В рецензии на «Среднеазиатский Вестник» (Ташкент, 1896) Розен, отвергая – как невежественную и злобно-пристрастную к исламу – статью некоего Дингелынтадта «Неведомый мир. Современные мусульмане», доказывает (почти буквально повторяя здесь Гольдциэра и Снук-Хюргронье), что шариат «далеко не является безусловным и единственным регулятором современной мусульманской жизни, как он им не был и в прежние времена»>80. Розен тут же спешит отметить и сугубо практический эффект этого своего взгляда на подлинный статус шариатских установлений в социокультурной и политической жизни мусульманских общин: у колониальной администрации должен исчезнуть (внушаемый ей, добавлю я тут же, предшествующими Розену авторами, в частности, Н. Ханыковым) «почти суеверный страх перед словом «шариат». В ходе исследований на местах, заявляет Розен, окажется, что «весьма многое из того, что считается или выдается муллами за шариат, или даже и входит действительно в шариат, в массах народных уже не считается за шариат и что, напротив того, другое, не имеющее ничего общего с шариатом, признается народом за святыню, которую нельзя трогать… Дальше такие наблюдения покажут, кого собственно следует считать настоящими духовными вождями народа, которым он верит и следует, официальных ли представителей шариата, вроде разных мулл, казиев и т. д., или же представителей дервишеских орденов, ишанов и тому подобных лиц. Все это одинаково важно и для науки и для жизни…»>81
В данном случае правомочно говорить, продолжает Розен, об «уступках, которые теория вынуждена была сделать жизни»>82. Но имеется в виду теория, предшествующая «новой науке об исламе», адептом и пропагандистом которой был сам Розен, – теория, казавшаяся по крайней мере дисфункциональной, потому что она пыталась редуцировать такую гетерогенную, полиморфную, обладающую своими особыми пространственными параметрами, своими временными ритмами, своей уникальной внутренней организацией, как ислам, лишь к одному из ее составных элементов – шариату, сколь бы ни была важна его и реальная, и особенно символическая значимость. Скорее интуитивно, нежели в ходе систематической методологической рефлексии, но в общем-то довольно отчетливо, Розен осознал, что целое – Ислам – характеризуемся такими специфическими чертами и закономерностями, которые не присущи отдельным его компонентам, и что поэтому его нельзя понять как функционирующий только на основе закономерностей составляющих его частей. Эта цельность обладает лишь ей имманентными типами устойчивости, которые могут более или менее безболезненно следовать друг за другом, благодаря, скажем, отходу от институционализированного ислама в лице прежде всего шариата в сторону суфизма.
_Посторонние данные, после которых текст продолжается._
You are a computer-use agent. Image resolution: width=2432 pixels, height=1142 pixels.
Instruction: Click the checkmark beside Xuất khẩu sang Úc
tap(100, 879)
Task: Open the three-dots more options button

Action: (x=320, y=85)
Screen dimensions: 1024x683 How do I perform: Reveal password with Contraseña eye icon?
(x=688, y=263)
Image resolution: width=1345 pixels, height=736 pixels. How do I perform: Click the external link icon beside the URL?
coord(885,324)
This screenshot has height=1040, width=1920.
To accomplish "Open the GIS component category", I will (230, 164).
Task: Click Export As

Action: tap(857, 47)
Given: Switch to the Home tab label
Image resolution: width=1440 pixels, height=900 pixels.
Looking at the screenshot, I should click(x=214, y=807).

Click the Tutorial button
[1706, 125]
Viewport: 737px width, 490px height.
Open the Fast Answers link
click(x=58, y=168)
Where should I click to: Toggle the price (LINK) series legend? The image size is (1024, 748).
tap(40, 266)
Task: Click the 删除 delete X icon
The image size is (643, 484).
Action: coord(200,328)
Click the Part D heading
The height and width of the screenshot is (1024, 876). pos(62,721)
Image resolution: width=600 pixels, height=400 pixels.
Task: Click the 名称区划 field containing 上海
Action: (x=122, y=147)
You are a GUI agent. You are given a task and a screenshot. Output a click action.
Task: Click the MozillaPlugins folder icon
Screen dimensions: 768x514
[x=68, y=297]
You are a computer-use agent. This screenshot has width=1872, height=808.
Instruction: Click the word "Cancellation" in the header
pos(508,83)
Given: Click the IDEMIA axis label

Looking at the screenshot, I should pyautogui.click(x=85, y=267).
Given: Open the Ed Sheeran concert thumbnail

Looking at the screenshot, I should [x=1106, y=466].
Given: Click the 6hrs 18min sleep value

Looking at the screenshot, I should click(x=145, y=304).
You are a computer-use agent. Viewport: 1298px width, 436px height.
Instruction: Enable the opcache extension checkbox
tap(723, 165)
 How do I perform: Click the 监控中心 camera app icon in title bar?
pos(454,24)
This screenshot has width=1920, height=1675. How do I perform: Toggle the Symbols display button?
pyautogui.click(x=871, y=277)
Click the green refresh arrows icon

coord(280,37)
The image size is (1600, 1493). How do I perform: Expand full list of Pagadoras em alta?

Иными словами, Розен с уверенностью включает в самый главный ряд познавательных установок российской ориенталистики идею эволюции мировоззренческих установок и ценностей, идеалов и нормативных структур, догматических каркасов и всех по существу формализованных и неформализованных звеньев категории «Ислам» – идею, всего тщательней обоснованную такими учеными, как А. Шпренгер, А. Кремер, X. Снук-Хюргронье и особенно И. Гольдциэр. Ведь тогда, когда формировалась «новая наука об исламе», становилось все ясней, что этой науке, стремившейся быть наукой точной, строящей свои выводы на основе строго доказанных положений, чужд актуалистический метод с его неоднозначными историческими экстраполяциями: решать проблемы эволюции мусульманского мира она могла только с позиций последовательно-исторического подхода. А таковой рассматривает саморазвитие, самоорганизацию и самоусложнение ислама и связанных с ним самых различных по своей структурной и функциональной организации, по своим сущностным характеристикам и многогранным потенциям явлений, как последовательный процесс, в основе которого в качестве «заводной пружины» лежит своеобразный механизм «естественного отбора». Он-то и двигает мусульманский Восток то по прогрессивным, то по регрессивным путям развития – путям, во многом детерминированными теми же историческими законами, которые определяют судьбы европейских и европогенных обществ.